Evaline lo guardava e per lei era l'uomo più coraggioso che esistesse. Iniziò ad amarlo in modo diverso, senza aspettative, senza più la speranza di avere con lui un futuro roseo. Era un amore triste, ma poteva andare bene anche così.

Quella maledetta notte avevano visto avverarsi la loro più grande paura, spezzando l'idillio che dopo tanta fatica erano riusciti a creare. Sembrava non potesse andar peggio di così, ma Tulip apparve in uno schioppo, fissandoli dal fondo del letto con i suoi grandi occhi a palla.

«Signorina, signorina Evaline.» Piagnucolò, le dita tremanti aggrappate alla veste rattoppata. Severus si mise a sedere, la bacchetta già in pugno, lucido come se non avesse mai chiuso occhio. Evaline era stordita, stanca, ma prendendo atto della presenza dell'elfa si allarmò.

«Tulip, che succede?»

«Il signorino Ewan non sta bene.» Singhiozzò lei. «Non è in sé, è strano. Non è il dolce ragazzo che ha lasciato.»

Evaline si mise in piedi, raccolse uno scialle e prese la bacchetta, ma Severus la fermò, prendendole una spalla.

«Vengo con te.»

«Tu...tu hai da fare, Silente ha...»

«Il Signore Oscuro non creerà un'armata per ora di pranzo, ci vogliono mesi di preparazione.» L'interruppe, pratico. «Temo di sapere cosa sia successo a tuo fratello.»

Con quelle parole profetiche, entrambi si smaterializzarono a villa Rosier insieme a Tulip, che li condusse fino alle stanze di Ewan, poste al secondo piano.

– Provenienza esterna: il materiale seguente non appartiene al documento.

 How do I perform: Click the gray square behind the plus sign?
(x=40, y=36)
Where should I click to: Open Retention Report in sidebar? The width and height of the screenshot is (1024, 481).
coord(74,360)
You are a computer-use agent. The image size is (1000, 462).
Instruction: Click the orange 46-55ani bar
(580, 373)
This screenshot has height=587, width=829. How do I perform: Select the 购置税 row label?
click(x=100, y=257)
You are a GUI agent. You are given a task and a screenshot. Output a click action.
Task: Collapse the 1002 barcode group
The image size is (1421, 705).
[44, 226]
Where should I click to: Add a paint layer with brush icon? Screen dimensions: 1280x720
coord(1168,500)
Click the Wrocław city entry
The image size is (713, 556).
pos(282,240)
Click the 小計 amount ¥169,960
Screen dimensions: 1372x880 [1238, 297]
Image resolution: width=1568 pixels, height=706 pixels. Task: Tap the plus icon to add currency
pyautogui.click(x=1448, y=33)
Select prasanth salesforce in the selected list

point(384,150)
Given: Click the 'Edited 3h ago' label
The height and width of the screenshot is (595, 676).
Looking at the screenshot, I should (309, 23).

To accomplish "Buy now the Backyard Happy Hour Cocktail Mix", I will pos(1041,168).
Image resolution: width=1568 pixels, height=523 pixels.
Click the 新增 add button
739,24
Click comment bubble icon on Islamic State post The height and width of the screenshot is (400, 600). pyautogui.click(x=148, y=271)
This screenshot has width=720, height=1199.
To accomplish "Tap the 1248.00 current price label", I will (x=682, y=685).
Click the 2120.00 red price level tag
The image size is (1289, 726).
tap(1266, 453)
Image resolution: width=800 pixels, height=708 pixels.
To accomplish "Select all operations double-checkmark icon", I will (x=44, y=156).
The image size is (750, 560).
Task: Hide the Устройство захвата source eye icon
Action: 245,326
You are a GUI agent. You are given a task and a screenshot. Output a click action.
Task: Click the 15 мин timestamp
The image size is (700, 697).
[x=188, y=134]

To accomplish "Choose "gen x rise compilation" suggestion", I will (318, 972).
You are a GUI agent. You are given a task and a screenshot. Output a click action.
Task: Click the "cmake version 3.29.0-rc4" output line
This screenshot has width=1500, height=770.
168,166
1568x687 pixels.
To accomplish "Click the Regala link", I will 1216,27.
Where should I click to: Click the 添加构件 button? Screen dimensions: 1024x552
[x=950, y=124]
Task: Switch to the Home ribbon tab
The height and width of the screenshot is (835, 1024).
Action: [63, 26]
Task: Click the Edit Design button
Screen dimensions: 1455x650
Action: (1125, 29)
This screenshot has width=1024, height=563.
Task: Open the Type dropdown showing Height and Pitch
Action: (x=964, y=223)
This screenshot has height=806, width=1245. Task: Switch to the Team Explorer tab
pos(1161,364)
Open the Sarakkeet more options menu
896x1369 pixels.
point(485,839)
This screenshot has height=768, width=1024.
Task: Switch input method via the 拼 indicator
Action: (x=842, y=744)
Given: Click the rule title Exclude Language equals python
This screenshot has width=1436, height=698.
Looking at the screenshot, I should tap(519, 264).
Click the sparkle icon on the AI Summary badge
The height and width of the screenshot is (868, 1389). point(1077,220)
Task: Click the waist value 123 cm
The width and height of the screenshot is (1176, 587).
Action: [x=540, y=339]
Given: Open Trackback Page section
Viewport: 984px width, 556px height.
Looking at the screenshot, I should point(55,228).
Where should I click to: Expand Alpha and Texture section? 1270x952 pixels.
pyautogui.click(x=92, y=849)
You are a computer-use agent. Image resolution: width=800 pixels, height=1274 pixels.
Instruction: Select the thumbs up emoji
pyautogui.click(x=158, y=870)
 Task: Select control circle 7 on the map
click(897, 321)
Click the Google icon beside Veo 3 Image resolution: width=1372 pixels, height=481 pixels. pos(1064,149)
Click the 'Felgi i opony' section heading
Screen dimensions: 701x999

Erano stanze incantate in modo che apparissero come spazi aperti, prati e alberi si stagliavano intorno ad un letto squarciato, ribaltato, ai cui piedi sedeva la figura rannicchiata di un uomo dai ricci ramati, coperto da un completo sgualcito. Evaline gli corse incontro, inginocchiandosi davanti a lui prese a chiamarlo per nome, la voce sottile rotta da un tremito.